MCViewPoint

Opinion from a Libertarian ViewPoint

Posts Tagged ‘information campaign’

Selling the war: I helped craft the official lies in Afghanistan – StarTribune.com

Posted by M. C. on December 20, 2019

Whether the interactions they depicted had been frustrating, troublesome or downright hostile, my messages as an information officer were always rosy.

Corruption littered our daily interactions, and a few months into our deployment, my PRT launched an investigation that ultimately uncovered a scheme that wound its way through upper-level government officials, including Paktia’s then-governor and chief of police

http://www.startribune.com/selling-the-war-i-helped-craft-the-official-lies-in-afghanistan/566323522/

By Lauren Kay Johnson

Recently, Washington Post reporting showed that the conflict in Afghanistan has been an operation of deception, as the war’s architects knowingly misled the public about its objectives and progress.
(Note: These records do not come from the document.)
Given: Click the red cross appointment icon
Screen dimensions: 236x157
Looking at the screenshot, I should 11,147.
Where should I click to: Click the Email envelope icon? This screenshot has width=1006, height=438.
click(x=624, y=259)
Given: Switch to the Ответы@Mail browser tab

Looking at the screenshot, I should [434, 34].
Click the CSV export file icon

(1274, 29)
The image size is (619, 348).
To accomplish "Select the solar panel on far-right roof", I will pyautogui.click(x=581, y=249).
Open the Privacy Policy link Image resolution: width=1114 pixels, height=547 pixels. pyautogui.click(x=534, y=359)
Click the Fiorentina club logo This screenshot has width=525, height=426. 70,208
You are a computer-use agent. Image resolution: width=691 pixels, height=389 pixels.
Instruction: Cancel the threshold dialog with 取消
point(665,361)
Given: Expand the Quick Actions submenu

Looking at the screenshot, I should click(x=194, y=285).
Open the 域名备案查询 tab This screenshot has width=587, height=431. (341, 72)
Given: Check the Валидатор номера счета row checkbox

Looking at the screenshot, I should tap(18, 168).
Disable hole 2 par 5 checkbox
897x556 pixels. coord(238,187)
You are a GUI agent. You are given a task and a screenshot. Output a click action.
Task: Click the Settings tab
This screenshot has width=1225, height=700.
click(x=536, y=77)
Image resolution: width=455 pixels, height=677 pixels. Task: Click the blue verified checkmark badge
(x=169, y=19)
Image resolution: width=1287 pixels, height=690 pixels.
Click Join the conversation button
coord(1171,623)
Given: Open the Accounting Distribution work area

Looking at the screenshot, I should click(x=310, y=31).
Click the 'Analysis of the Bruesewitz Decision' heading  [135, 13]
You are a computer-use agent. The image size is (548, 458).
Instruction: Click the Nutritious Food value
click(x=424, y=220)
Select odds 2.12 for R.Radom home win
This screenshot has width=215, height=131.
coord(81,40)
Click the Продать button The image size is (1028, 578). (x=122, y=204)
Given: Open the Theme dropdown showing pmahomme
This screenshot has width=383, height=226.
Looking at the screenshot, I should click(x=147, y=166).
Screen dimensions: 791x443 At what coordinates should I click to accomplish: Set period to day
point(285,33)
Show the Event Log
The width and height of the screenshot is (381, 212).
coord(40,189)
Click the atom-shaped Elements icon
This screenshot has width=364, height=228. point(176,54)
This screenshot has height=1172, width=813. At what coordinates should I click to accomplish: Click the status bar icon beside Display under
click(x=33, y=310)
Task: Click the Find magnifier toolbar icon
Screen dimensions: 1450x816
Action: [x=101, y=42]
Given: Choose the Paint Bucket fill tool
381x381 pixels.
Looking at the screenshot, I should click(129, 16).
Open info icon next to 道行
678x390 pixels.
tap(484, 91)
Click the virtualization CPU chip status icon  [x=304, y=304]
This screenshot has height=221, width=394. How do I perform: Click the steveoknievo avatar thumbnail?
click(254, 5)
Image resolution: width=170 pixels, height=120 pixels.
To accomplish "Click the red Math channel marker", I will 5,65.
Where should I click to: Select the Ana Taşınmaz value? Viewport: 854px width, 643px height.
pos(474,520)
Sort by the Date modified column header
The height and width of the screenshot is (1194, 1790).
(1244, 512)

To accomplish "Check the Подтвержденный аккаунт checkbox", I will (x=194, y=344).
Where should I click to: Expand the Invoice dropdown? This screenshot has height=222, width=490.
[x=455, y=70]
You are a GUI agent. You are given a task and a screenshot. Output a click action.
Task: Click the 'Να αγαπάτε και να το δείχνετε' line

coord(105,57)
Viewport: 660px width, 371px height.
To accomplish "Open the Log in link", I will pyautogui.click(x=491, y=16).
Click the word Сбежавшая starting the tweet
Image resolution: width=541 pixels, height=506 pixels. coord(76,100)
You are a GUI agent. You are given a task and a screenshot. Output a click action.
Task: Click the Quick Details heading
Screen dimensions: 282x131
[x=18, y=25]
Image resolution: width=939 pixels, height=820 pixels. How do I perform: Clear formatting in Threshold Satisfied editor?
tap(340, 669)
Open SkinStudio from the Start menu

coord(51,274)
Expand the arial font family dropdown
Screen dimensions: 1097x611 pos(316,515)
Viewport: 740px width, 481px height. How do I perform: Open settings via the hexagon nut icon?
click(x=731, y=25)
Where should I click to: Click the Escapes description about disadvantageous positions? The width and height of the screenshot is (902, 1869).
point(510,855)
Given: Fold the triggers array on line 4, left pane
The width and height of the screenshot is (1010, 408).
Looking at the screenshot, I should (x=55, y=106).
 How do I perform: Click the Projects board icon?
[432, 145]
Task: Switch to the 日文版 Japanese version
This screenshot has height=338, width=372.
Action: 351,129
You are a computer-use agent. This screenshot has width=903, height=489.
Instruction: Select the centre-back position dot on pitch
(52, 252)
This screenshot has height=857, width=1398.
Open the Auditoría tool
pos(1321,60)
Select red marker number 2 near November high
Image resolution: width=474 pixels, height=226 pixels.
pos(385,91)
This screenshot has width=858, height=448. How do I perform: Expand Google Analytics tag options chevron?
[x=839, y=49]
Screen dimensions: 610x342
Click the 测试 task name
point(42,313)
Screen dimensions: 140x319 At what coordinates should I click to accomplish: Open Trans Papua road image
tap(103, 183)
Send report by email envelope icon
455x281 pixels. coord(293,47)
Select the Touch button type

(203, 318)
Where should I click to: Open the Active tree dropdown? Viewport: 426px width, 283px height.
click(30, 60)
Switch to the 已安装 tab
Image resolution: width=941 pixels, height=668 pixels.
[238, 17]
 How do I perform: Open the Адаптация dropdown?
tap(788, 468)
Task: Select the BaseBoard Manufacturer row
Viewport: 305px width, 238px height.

The “Afghanistan Papers” were not a revelation to me. I was one of the deceivers.

From July 2009 to March 2010, I served as one of the U.S. Air Force’s designees for a nation-building mission, and I witnessed the disconnect between what happened on the ground and the messages the public heard about it. As my team’s information operations officer, I played a direct role in crafting those messages. I employed “strategic communication” during events like the 2009 Afghan presidential election and directed embedded reporters to only the sunniest stories, keeping them away from disgruntled troops who might not stick to tidy talking points. But my job wasn’t only to mislead the American public: Our information campaign extended to the Afghan people and to higher-ups within the American military itself.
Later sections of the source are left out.